You are sitting on my lap as I write this, yelling at the top of your lungs. You are so excited and want to bounce yourself up and down, which sure makes it hard to type! You now stare intently at the screen as the little black words appear. You are mesmerized.
And I’m mesmerized by you.
How can such a little thing, such a tiny human have taught me so much?
On that first day I met you, you taught me that love and bonding can happen even if you didn’t grow in my womb.
In that first week, you taught me about survival, about how to fight for life and health. You taught me to never do drugs.
In that first month, you taught me what needs are. You had so many, and so often.
In our first months together, you taught me patience. You are still teaching me that one.
In our first months together, you taught me what siblings look like. I’ll never, ever be able to forget about the bond that you and Tera have formed.
In our first months together, you taught me what making a marriage a priority looks like. And you taught me that it’s hard when there are no babysitters!
In our first months together, you taught me what the foster care system is like. You taught me that it’s a broken system, run by broken people just doing their best to help children. Children like you.
In our first months together, you taught me all about loving and respecting people who haven’t made the best decisions with their lives. You taught me that your sweet biological Mama is not the bad guy. You taught me that you deserve for me to love and respect her, in our home, with my words and my actions.
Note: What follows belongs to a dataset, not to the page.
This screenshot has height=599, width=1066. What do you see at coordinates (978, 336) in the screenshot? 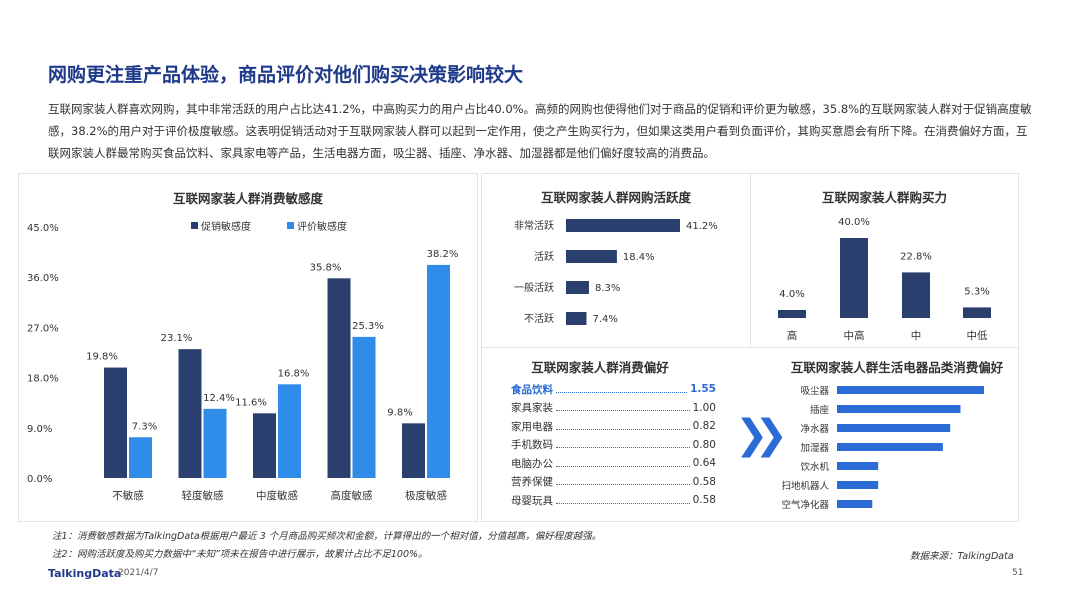
I see `x-tick-label: 中低` at bounding box center [978, 336].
You taught me that I actually can listen to a baby cry for three months straight. You also taught me that I can go 7 months without sleeping. That’s not something that I really wanted to learn, but thanks for teaching me anyways.
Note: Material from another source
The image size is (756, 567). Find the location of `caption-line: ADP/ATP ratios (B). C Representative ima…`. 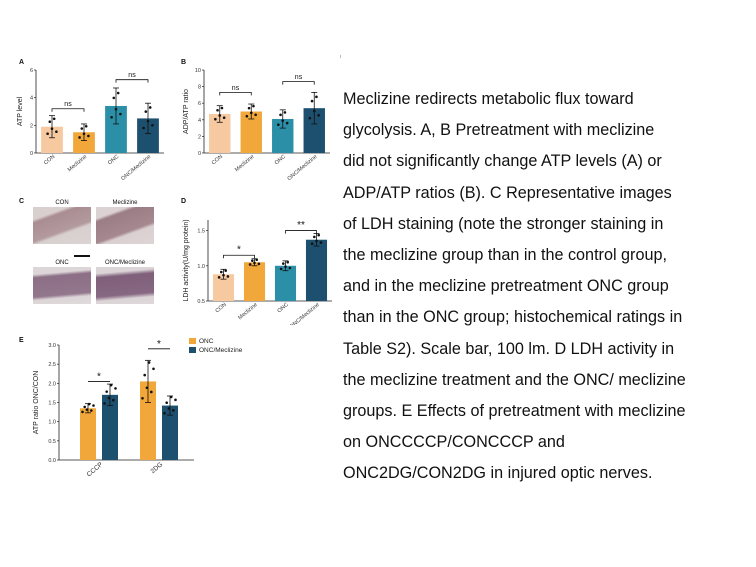

caption-line: ADP/ATP ratios (B). C Representative ima… is located at coordinates (508, 192).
You taught me that the bond of family can go deeper than the bond of love.
You have taught me that God is in control…no matter what the circumstances and my emotions are telling me.
You have taught me all about loving fiercely and then letting go.
You have taught me that anything given to me by God is only mine for a time, and that is not my own timing.
You have taught me about how to take care of curly hair and bi-racial skin (Ok, I’m still learning about that one).
You have taught me how to be a better Mom, a better wife, a better friend. This has usually come about through my mistakes in those areas.
Little Miss, we are still learning. We are still learning about you. We are still learning how to be your parents and your sister. We are still learning to love fiercely and then have to let go. We are still learning how to take care of your hair and how to balance respecting your birth Mom while at the same time not supporting her decisions.
We are still learning. But you- with your curly hair, and your early neediness, and your explosive personality- have taught us so much.